Two seemingly independent particles – no matter how far apart – appear connected to each other as if by magic. Physicists describe this as ‘non-locality’, a remarkable aspect of the quantum world with significant applications in communications. A team of Chinese and Indian physicists has now proposed a novel approach to verify non-locality1.

Non-locality occurs due to the phenomenon of “entanglement” connecting individual particles that then behave as a single physical object. If a measurement is performed on one of the “entangled” particles, the state of the other is instantaneously modified. This strange behaviour that may hypothetically have applications even in teleportation was dismissed by Albert Einstein as “spooky action at a distance”. In 1935 he, together with Boris Podolsky and Nathan Rosen, developed the “EPR Paradox” as a way of showing that quantum theory was inconsistent with other known laws of physics2.

Despite Einstein's misgivings, Irish physicist John Bell, in 1964, showed that non-locality is an inherent feature of the quantum world since the results predicted by quantum mechanics could not be explained by any theory which preserved “locality”.

The physicists Jing-Ling Chen (left) and Arun Kumar Pati .

But verifying Bell's non-locality has been a long-standing problem. “All experiments till date required additional assumptions resulting in loopholes,” Arun Kumar Pati, at the Harish-Chandra Research Institute in Allahabad and a co-author in the study, told Nature India. “We report a novel approach that is free of any additional assumptions and provides an easy means for experimental verification of quantum non-locality”.

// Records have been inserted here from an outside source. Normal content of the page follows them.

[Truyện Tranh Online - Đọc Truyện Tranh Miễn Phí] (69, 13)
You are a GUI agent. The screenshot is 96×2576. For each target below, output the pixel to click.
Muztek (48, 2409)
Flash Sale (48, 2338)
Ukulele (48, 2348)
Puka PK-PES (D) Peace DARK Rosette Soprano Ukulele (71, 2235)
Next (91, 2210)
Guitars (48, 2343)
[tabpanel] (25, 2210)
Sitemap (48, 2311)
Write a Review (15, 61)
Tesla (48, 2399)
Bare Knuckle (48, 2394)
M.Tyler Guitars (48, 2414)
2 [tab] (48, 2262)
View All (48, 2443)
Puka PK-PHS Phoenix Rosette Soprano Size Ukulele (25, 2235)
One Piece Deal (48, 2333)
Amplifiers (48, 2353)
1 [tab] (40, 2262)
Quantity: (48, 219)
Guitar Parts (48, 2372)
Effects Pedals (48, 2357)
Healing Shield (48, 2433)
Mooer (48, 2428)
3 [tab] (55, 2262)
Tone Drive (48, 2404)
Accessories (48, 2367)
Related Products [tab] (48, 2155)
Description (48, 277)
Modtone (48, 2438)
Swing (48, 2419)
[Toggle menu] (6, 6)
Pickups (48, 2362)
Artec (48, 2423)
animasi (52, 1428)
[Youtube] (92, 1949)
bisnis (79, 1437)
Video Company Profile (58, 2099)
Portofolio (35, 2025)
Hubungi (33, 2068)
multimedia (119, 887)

Their novel approach exploits the fact that the quantum states showing "Bell's non-locality" form only a “subset” of quantum states that have the property of “steering” – a phenomenon where the person in location A can control the quantum state of a particle at a distant location B by performing measurements on his or her "entangled" partner. "In our work we have shown that ‘Bell nonlocal states’ can be constructed from some steerable states. This finding offers a distinctive way to detect Bell's nonlocality.”

Jing-Ling Chen of Nankai University in Tianjin, China, and lead author added, “We anticipate that our work will trigger further experimental developments in this direction and may stimulate new quantum protocols.”

Theoretical physicist Dipankar Home at the Bose Institute in Kolkata says that in recent years the study of ‘Quantum Steering’ has been of considerable interest. “The study suggests that starting from certain quantum states which exhibit steering, one can generate quantum states which have the property of non-locality in accordance with Bell’s theorem,” he told Nature India.